▶ _Tasks_:
• a. From the session abstract, extract the passage starting at "The session will" and ending at "the software lifecycle.".
• b. In the session abstract, which two AAMI documents are applied to harmonize Agile development with ISO 14971?
━━ Source text
International MedTech Safety Conference (IMSC26)

Boston, MA, USA
2-5 June 2026

Pujitha Gourabathini
Quality Assurance Manager - Becton Dickinson and Co.
Risk Management for Agile Medical Device Software Development: Applying AAMI TIR80002‑1 and TIR45 in Practice
As medical devices become increasingly software‑driven, risk management approaches often struggle to keep pace with rapid iteration, evolving requirements, and continuous integration cycles. This session demonstrates how Agile development can be effectively harmonized with ISO 14971 by applying the practical guidance of AAMI TIR80002‑1 and AAMI TIR45. This session frames risk management activities as dynamic, sprint‑aligned processes that embed safety thinking directly into Agile workflows.
Through a detailed real‑world case study, the presentation illustrates how risk controls, usability considerations, safety impact assessments, and verification activities can be incrementally integrated into sprints without compromising regulatory expectations or design control rigor. Attendees will learn practical techniques for maintaining end‑to‑end traceability, updating risk files iteratively as design decisions evolve, and ensuring that safety‑critical tasks remain visible and prioritized throughout development.
The session will also highlight practical tools such as sprint‑level risk reviews, lightweight hazard backlogs, integrated verification planning, and cross‑functional safety checkpoints that help teams operationalize Agile while preserving the intent of ISO 14971, IEC 62304, and FDA expectations for software documentation. Workflow examples, templates, and lessons learned from implementation across connected device platforms will provide a grounded roadmap for organizations transitioning from traditional models to Agile‑enabled development.
Participants will leave with actionable strategies to build Agile processes that are both fast and safe, ensuring that patient safety, regulatory compliance, and engineering pace reinforce one another across the software lifecycle.
━━━━
━━ Information
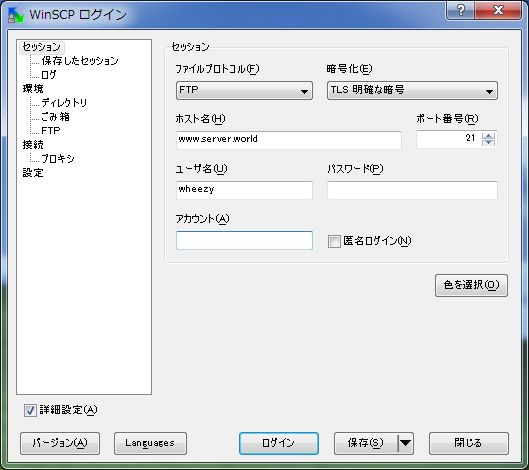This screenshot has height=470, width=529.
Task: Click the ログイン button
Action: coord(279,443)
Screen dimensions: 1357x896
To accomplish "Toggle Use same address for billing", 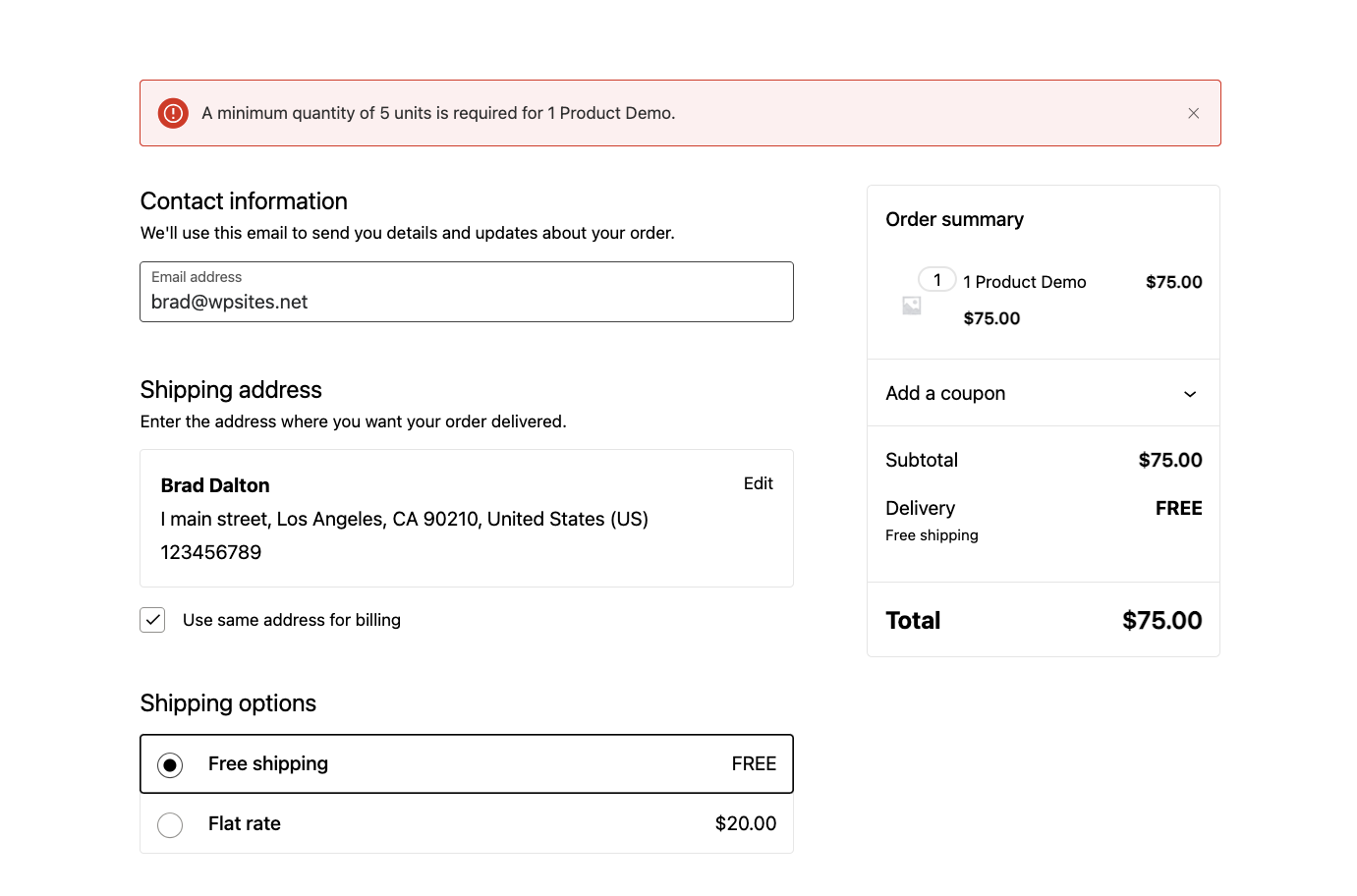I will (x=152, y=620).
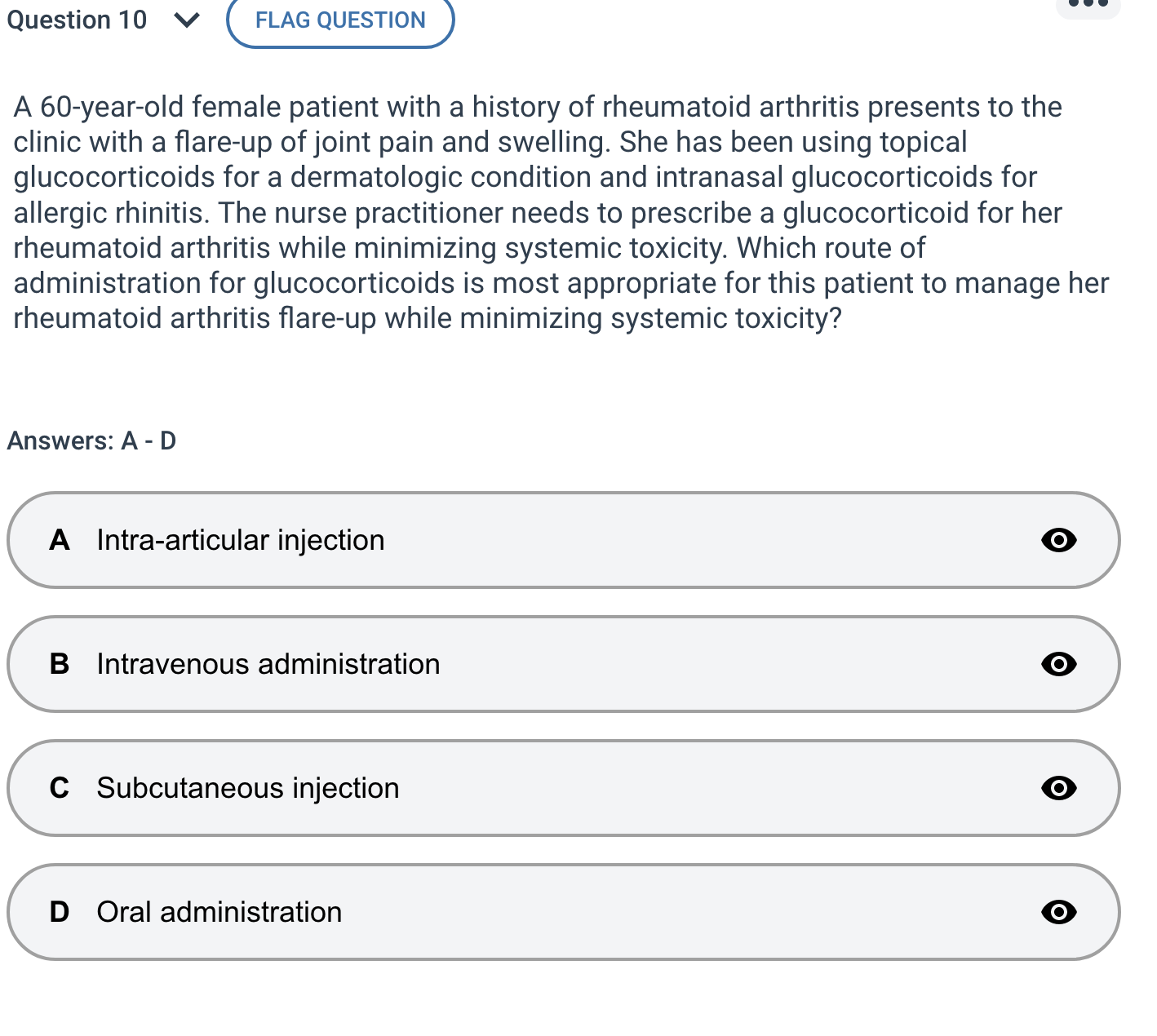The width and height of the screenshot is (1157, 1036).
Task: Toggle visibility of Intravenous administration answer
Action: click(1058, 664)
━━━━
▶ _Answer section_:
• a.
The session will also highlight practical tools such as sprint‑level risk reviews, lightweight hazard backlogs, integrated verification planning, and cross‑functional safety checkpoints that help teams operationalize Agile while preserving the intent of ISO 14971, IEC 62304, and FDA expectations for software documentation. Workflow examples, templates, and lessons learned from implementation across connected device platforms will provide a grounded roadmap for organizations transitioning from traditional models to Agile‑enabled development.
Participants will leave with actionable strategies to build Agile processes that are both fast and safe, ensuring that patient safety, regulatory compliance, and engineering pace reinforce one another across the software lifecycle.

• b. AAMI TIR80002‑1 and AAMI TIR45.